Now that's a subsidised Piss up... And a proper beer festival style note taking, but with 20% of your possible mark removed for the Ponce who claimed a hint of tobacco

Keith Wildman 8:42 am, 15-Sep-2012

Ah! So that's what happened!

Neil 8:57 am, 15-Sep-2012

Brilliant. Cracking stuff Dave, proper thirsty now and it's only 8.57am. Luckily, I'm in Bristol...

drury 10:08 pm, 15-Sep-2012

Nice work.

Paul Chant 5:38 pm, 16-Sep-2012

How can you call this cider? its been filtered and most of it has been made from concentrate? This is definitely not artisan I'm afraid, you should come down to Somerset and I will show you the real places to visit, not for the faint hearted and they will all definitely not be in a tarted up bottle! Was nice reading though ... thank you (=*_^=)

Keith Wildman 12:54 am, 17-Sep-2012

Oh. Orchard Pig should have won. I Rememeber now!

cliff vicious 4:19 am, 17-Sep-2012

Get on the Black Rat

Dave lee 9:48 am, 17-Sep-2012

Paul Chant, I do appreciate that many of the ciders we tasted weren't proper PROPER cider but we could only include those which could be posted, otherwise we'd have had to drive round the country visiting cider mills and farms.
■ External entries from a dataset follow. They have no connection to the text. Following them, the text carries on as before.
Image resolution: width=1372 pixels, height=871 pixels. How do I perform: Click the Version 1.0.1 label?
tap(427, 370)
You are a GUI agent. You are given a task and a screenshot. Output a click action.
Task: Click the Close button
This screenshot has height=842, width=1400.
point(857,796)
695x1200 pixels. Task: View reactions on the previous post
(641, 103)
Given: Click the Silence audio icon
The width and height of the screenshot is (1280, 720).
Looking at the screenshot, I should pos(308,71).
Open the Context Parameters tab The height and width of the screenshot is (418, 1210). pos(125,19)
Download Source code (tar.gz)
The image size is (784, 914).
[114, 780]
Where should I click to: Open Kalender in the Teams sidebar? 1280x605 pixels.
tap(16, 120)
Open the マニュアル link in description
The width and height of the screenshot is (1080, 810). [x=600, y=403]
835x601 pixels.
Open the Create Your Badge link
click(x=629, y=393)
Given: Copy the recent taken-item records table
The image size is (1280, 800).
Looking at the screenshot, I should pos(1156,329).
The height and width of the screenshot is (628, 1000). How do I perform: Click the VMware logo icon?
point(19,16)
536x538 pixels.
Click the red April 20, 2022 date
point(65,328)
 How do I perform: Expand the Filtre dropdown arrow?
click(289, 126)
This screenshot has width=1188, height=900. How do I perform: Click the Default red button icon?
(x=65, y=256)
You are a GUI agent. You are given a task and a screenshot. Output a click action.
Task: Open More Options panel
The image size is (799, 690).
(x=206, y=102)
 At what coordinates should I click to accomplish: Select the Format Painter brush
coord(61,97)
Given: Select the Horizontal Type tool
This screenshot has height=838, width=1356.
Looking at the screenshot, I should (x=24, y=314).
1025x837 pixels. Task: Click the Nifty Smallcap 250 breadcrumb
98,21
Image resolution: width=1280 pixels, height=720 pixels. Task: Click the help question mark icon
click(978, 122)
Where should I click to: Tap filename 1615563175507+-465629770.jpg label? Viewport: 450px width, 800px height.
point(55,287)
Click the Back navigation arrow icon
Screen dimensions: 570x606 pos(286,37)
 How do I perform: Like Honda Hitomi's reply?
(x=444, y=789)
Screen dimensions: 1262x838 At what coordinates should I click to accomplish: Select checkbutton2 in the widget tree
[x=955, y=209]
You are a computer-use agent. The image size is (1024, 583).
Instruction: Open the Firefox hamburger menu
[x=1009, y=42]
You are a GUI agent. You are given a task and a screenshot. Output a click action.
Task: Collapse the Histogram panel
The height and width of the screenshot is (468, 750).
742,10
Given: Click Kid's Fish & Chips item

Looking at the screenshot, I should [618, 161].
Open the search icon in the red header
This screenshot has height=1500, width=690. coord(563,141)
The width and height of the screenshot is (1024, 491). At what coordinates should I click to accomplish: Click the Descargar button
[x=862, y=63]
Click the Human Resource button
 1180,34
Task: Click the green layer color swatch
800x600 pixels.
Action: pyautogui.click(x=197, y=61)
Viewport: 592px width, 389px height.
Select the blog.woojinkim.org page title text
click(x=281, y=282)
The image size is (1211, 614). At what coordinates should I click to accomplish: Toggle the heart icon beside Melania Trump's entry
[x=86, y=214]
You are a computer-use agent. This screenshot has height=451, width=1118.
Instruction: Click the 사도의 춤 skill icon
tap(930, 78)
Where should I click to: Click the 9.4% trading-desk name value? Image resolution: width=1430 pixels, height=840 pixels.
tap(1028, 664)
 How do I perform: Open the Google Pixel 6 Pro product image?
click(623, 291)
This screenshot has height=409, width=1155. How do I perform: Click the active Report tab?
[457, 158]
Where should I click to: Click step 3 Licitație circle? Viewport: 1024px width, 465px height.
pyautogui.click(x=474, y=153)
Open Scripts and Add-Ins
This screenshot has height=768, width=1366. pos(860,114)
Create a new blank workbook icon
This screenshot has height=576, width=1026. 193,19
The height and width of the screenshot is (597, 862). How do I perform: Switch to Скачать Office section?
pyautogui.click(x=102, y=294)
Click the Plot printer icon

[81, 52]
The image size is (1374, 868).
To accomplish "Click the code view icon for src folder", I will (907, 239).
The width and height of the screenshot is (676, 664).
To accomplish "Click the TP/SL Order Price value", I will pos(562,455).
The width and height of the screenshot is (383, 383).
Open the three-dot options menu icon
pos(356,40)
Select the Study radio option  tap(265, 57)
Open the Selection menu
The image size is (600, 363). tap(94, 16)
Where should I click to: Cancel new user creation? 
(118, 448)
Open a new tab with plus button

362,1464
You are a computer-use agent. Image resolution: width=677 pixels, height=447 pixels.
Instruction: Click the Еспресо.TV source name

That would have been ace, obviously, but there would have been endless rows about who was designated driver. The idea with this event was to highlight that there are available many better ciders than shite like Magners, something I think we did admirably.

Jimmy C 8:21 am, 24-Sep-2012

Great piece, loved it, and the concept. Ever tried Asturian cider, Dave, from the north of Spain? Bit of a religion there. They pour the cider by holding the bottle up in the air with one hand and the glass down below with the other, to give it a bit of air and fizz. The best waiters/servers do it without even looking.

Gareth 10:31 am, 4-Oct-2012

This was great, and a bit like reading a special edition of Drunken Bakers from Viz.

Mr Taxi Man 2:20 pm, 4-Oct-2012

Can I buy the DVD? Just thrown my bottle of magners i had in the fridge into the bin, i even told it to fuck off. i feel so inadequate now. great read/lesson Dave.

UnitedStatesofCider 9:29 am, 23-Jan-2013

Genius idea. Very informative & highly quotable.

Jason Cadogan 7:48 pm, 10-May-2013

I would liked to have seen the very exclusive cider produced by the Carthusian monks of Parkminster included in this 'World Cup', especially since a 'Benedictine' cider won! The Carthusian Order, more famous for their 'Chartreuse' liqueur produce a cider at Parkminster so exclusive that it can only be bought at the Union Jack Farm Shop in Cowfold, Horsham, West Sussex (www.unionjackfarmshop.co.uk). Hope to see it included in the next cider world cup!!